Exercise prompt → Look through the data below for the line with "Select Датчики in the tree" and the line with "You are a computer-use agent.", then output those two and all lines in between, exactly as written.
___ Data for review ___
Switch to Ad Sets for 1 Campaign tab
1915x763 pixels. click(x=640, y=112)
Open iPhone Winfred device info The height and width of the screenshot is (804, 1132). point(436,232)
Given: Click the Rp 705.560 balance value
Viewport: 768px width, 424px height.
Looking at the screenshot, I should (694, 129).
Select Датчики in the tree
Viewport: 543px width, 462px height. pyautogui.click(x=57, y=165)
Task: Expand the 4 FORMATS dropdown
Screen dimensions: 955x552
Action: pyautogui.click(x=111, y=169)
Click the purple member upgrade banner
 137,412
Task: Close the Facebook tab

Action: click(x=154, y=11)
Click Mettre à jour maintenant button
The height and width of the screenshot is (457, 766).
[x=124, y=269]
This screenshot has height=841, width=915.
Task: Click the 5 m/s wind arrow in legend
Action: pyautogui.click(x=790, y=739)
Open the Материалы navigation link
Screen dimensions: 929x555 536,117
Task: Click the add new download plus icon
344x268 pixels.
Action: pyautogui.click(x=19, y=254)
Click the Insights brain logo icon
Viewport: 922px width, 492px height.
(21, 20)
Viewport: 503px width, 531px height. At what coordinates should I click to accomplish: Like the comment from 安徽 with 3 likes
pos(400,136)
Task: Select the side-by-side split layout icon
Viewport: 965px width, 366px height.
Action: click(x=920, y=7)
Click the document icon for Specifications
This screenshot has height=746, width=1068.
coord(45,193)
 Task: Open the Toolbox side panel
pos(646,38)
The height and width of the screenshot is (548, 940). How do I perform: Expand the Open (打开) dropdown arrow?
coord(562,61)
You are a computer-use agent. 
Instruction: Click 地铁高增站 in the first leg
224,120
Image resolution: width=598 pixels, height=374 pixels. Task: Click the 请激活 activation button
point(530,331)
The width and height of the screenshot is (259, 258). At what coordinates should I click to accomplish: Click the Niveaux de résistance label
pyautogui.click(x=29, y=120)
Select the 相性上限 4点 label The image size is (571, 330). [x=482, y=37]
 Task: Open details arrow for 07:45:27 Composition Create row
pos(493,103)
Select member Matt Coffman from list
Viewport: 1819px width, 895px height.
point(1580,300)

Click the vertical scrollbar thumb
___
Exercise answer →
Select Датчики in the tree
Viewport: 543px width, 462px height. pyautogui.click(x=57, y=165)
Task: Expand the 4 FORMATS dropdown
Screen dimensions: 955x552
Action: pyautogui.click(x=111, y=169)
Click the purple member upgrade banner
 137,412
Task: Close the Facebook tab

Action: click(x=154, y=11)
Click Mettre à jour maintenant button
The height and width of the screenshot is (457, 766).
[x=124, y=269]
This screenshot has height=841, width=915.
Task: Click the 5 m/s wind arrow in legend
Action: pyautogui.click(x=790, y=739)
Open the Материалы navigation link
Screen dimensions: 929x555 536,117
Task: Click the add new download plus icon
344x268 pixels.
Action: pyautogui.click(x=19, y=254)
Click the Insights brain logo icon
Viewport: 922px width, 492px height.
(21, 20)
Viewport: 503px width, 531px height. At what coordinates should I click to accomplish: Like the comment from 安徽 with 3 likes
pos(400,136)
Task: Select the side-by-side split layout icon
Viewport: 965px width, 366px height.
Action: click(x=920, y=7)
Click the document icon for Specifications
This screenshot has height=746, width=1068.
coord(45,193)
 Task: Open the Toolbox side panel
pos(646,38)
The height and width of the screenshot is (548, 940). How do I perform: Expand the Open (打开) dropdown arrow?
coord(562,61)
You are a computer-use agent. 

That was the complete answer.